Yes. Spring Boot’s @Cacheable annotation and Hibernate’s L2 cache are independent layers. You can configure Ehcache as the provider for both by sharing the same ehcache.xml and defining separate cache regions for application-level and Hibernate-level caches.

Q4: What TTL should I set for entity cache regions?

It depends on how frequently the entity changes. For true reference data (countries, currencies): set no expiry or 24 hours. For product catalogues updated daily: 30–60 minutes TTL. For user profiles: 5–15 minutes. Always pair TTL decisions with your cache hit rate from Hibernate statistics — if the hit rate drops off before TTL expires, your data is changing faster than expected.

Q5: How do I test that Ehcache is actually being used?

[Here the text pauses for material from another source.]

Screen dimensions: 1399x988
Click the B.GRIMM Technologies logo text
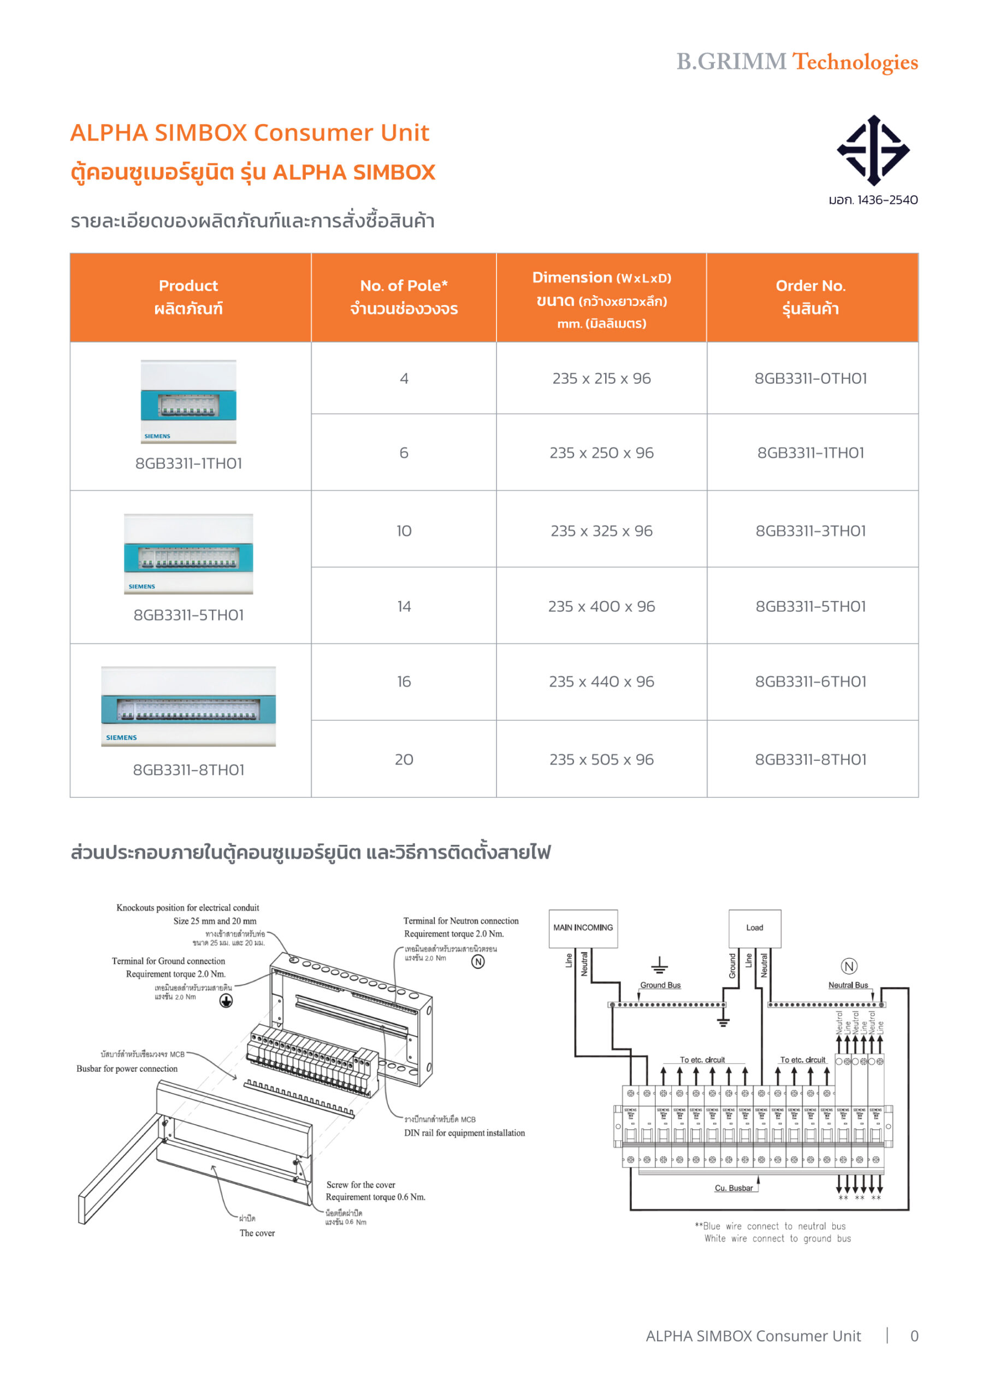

Enable hibernate.generate_statistics=true and log sessionFactory.getStatistics().getSecondLevelCacheHitCount() and getMissCount(). Also set logging.level.org.hibernate.SQL=DEBUG — if the second get() for the same entity fires a SQL statement, the cache is not working. Common causes: missing @Cacheable on the entity, wrong cache region name, or the Jakarta Ehcache classifier is missing from your POM.

Conclusion

Configuring Ehcache 3 as the Hibernate 7 L2 cache provider is a high-ROI performance investment for any read-heavy application. The setup is straightforward: add the jakarta-classified Ehcache dependency and hibernate-jcache, point Hibernate at your ehcache.xml, annotate cacheable entities with @Cacheable and @Cache, and monitor your hit rate. Use READ_WRITE as the default concurrency strategy for mutable entities, define sensible TTLs aligned with your data change frequency, and always manually evict cache regions after bulk HQL operations. With these pieces in place, your Hibernate 7 application will serve repeated reads from fast heap memory rather than the database, reducing latency and database CPU load dramatically.